There are some things we want so much that logic, and even ethics, do not always have the final call in our reasoning. The things we want may be good things, or bad things, or somewhere in between.  They may be things we want for ourselves, or things we want for those we love. Regardless, sometimes our desire is so fierce that we are overcome by a sense of personal entitlement.  It seems like the world owes this thing to us in particular, or even, that God owes it to us. This conviction leads, sometimes, to crime; sometimes, to perfectly legal manipulations of the system; and sometimes simply to a corrosive conviction that we are being cheated out of something we deserve.

Most of us know this experience on some level: unfulfilled desire, ambition, longing. It’s a more complicated question, though, to ask what we really deserve, or what we’ve really been promised, by God or by anyone else. That requires teasing apart layers of harmful privilege and entitlement or personal desire from more admirable longings that are often tied up in the same issues: longings to be loved, to be valued, to be treated with justice, and to protect ourselves and those we care for.

I’m not sure it’s wise to make bargains with God. If I do this, then you’ll do that. If you’ll do that, then I’ll do this. God’s so much bigger than us, so hard for us to understand.  Would we really get what we expected out of the deal? I’m not even sure that God does make bargains; maybe we just sometimes think that we’ve made them with her.

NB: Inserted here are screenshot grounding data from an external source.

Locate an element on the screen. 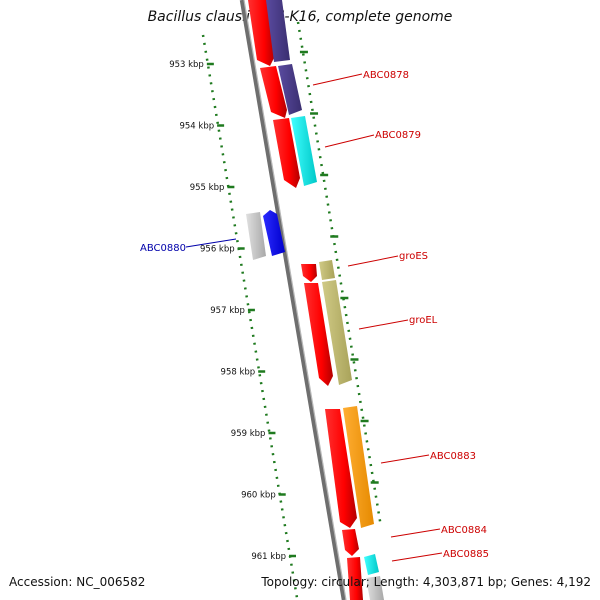 The height and width of the screenshot is (600, 600). leader-abc0878 is located at coordinates (338, 80).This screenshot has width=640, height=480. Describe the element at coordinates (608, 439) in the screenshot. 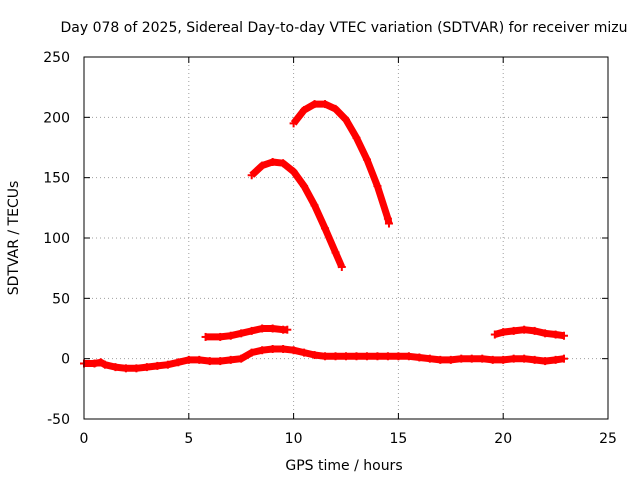

I see `x-tick-label: 25` at that location.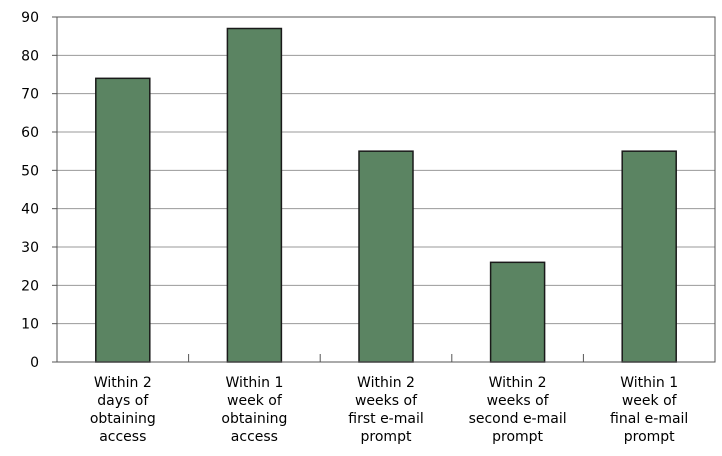 The image size is (722, 456). Describe the element at coordinates (34, 363) in the screenshot. I see `y-tick-label: 0` at that location.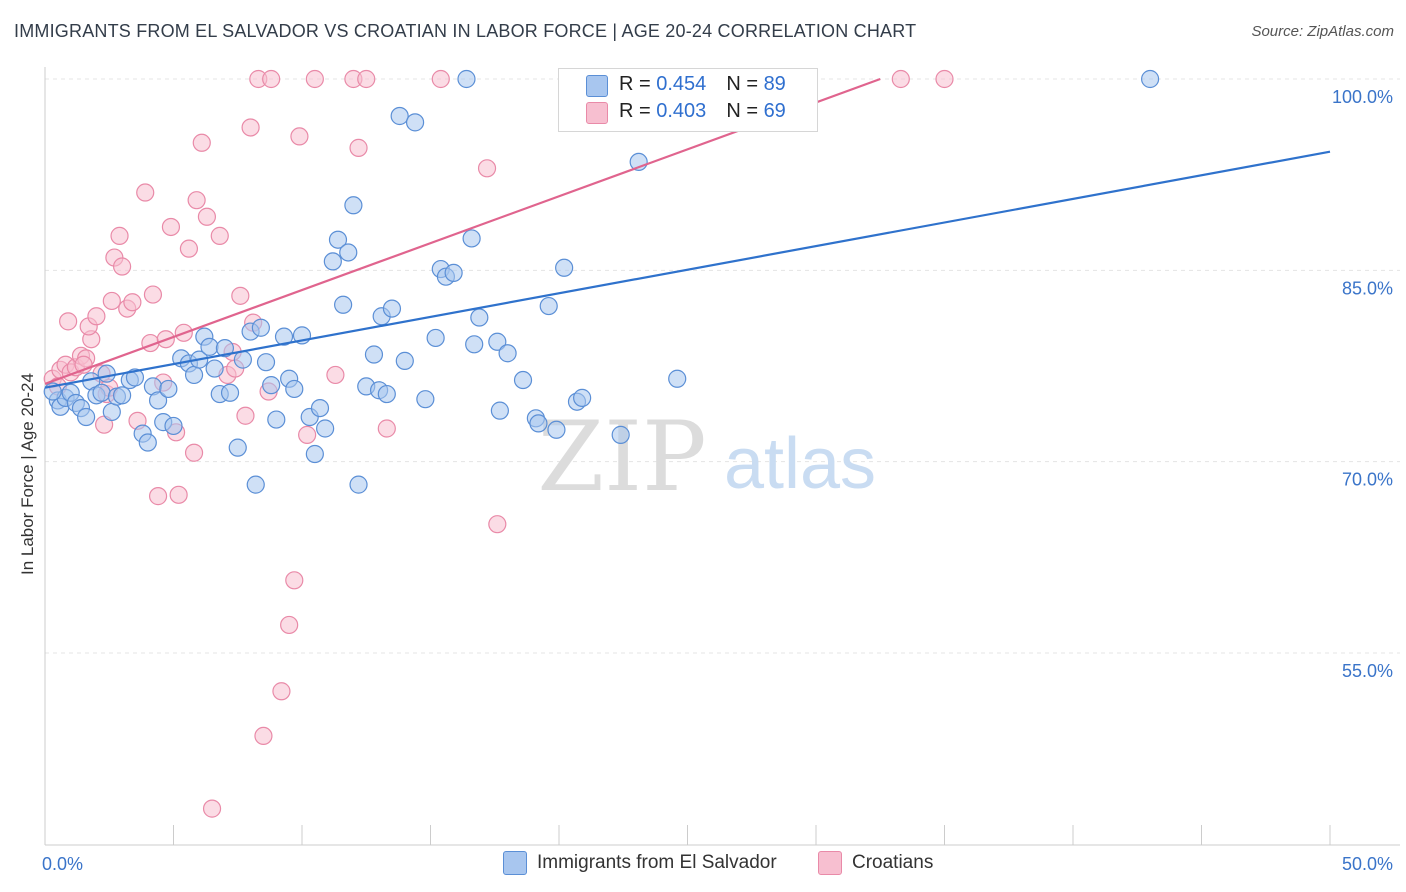 This screenshot has height=892, width=1406. What do you see at coordinates (597, 86) in the screenshot?
I see `legend-swatch-el-salvador` at bounding box center [597, 86].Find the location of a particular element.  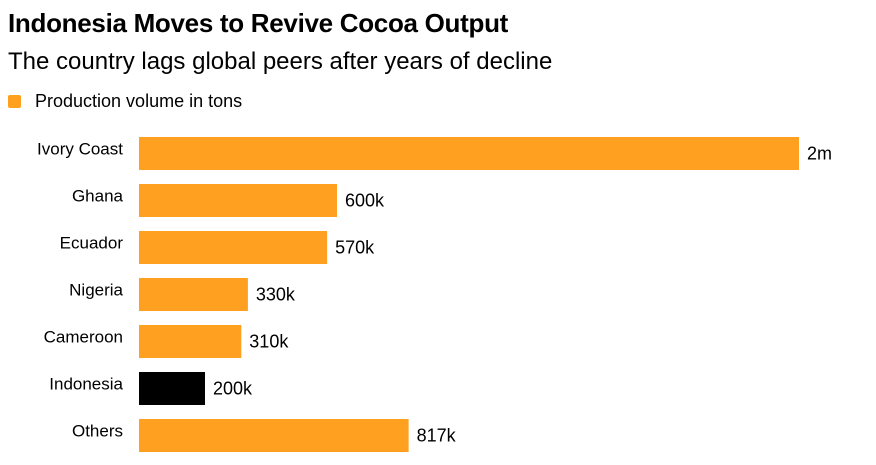

value-label-cameroon: 310k is located at coordinates (269, 341). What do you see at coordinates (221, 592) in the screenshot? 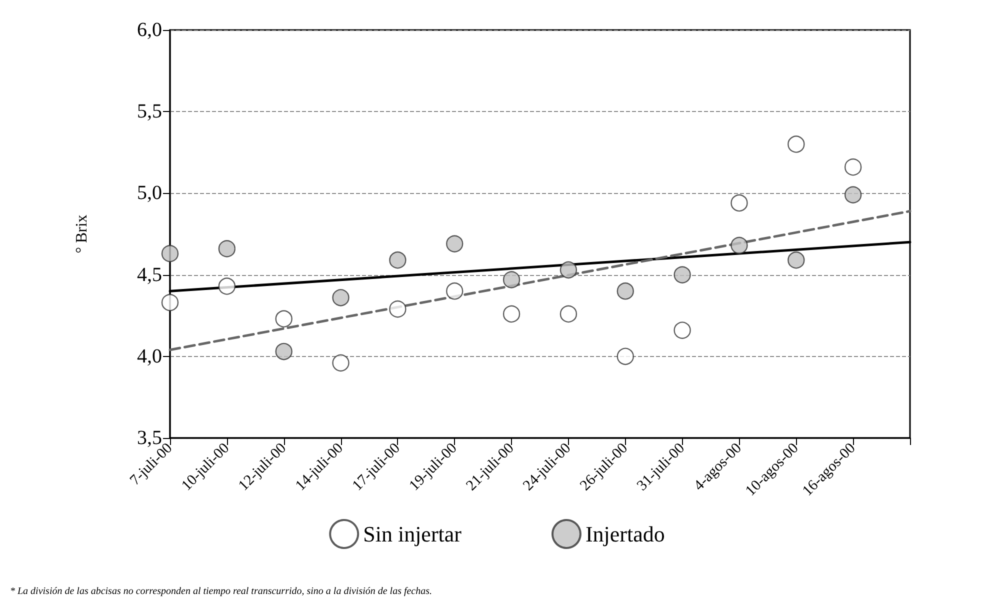
I see `text: * La división de las abcisas no corresponden al tiempo real transcurrido, sino a la división de las fechas.` at bounding box center [221, 592].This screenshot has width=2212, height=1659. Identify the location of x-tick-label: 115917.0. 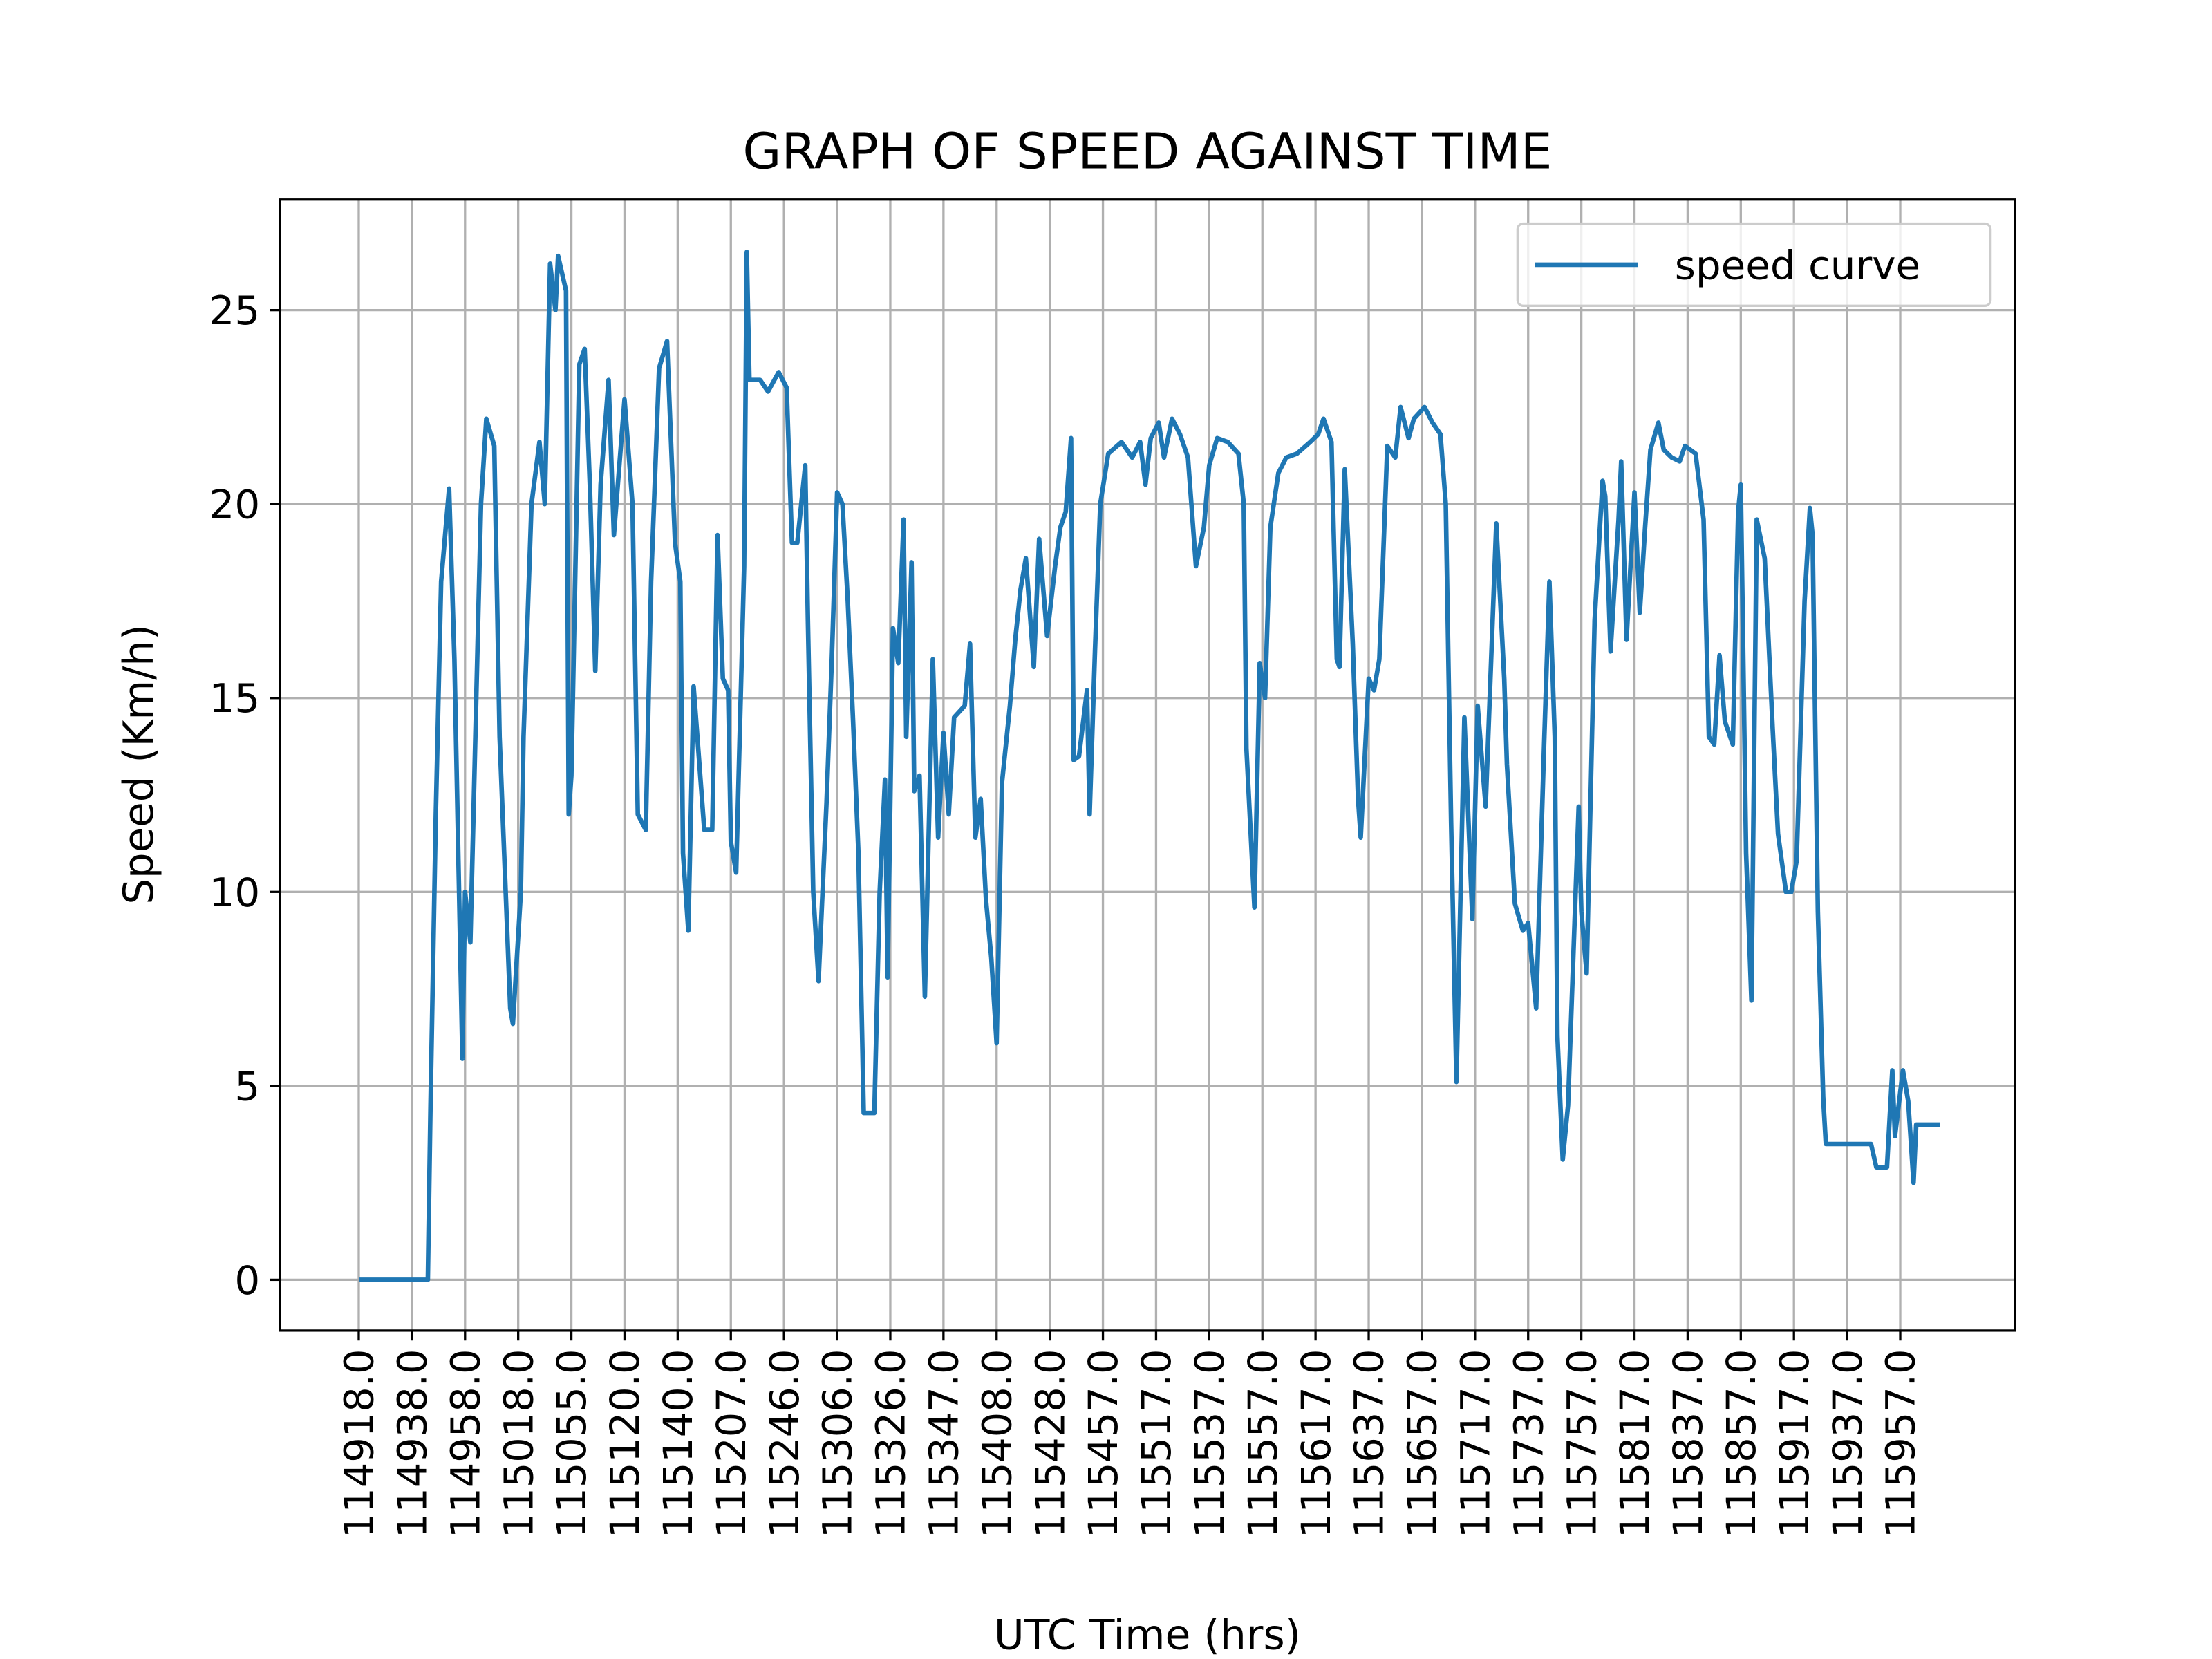
(1795, 1444).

Putting our trust in God, as Abram did, is not so much about striking a bargain. It’s more like participating in a relationship. When we’re in a relationship, we sometimes need to clarify expectations, and renegotiate responsibilities. Sometimes we even get really mad, or need to take a time-out. The important thing is staying in conversation, as long as we can be safe doing so. Most of the adult people of faith I know have had to have some serious talks with God, somewhere along the way.

Abram, who we come to know as Abraham, is a hero in at least four faith traditions. He’s an example of what it means to trust God.  He keeps following God, even though he’s not really sure what God’s promises will mean for him or his descendants. There’s room in his relationship with God for disappointment and pain, wonder and awe, trust and doubt. Abram just stays in the conversation with God, no matter what happens.  He sticks with God, as God sticks with him.  Abram teaches us that faith in God can bless a life, and that God’s blessing can passed along, again and again, generation after generation, even amidst the great injustices and uncertainties of life.

Please pray with me.

Holy God, help me sift through the longings of my heart, the desires of my mind, to better distinguish what yearnings lead me towards you, towards justice, peace, and healing for all of your creation. Where beautiful longings cannot be met, grant me comfort. Where good yearnings must wait, and wait, and wait, and wait, stay with me. Where my desires can prompt actions towards positive change, empower me. Where my desires are instead graspings for power, privilege, security, only for me and mine: teach me to let go, and put my trust in you instead. Amen.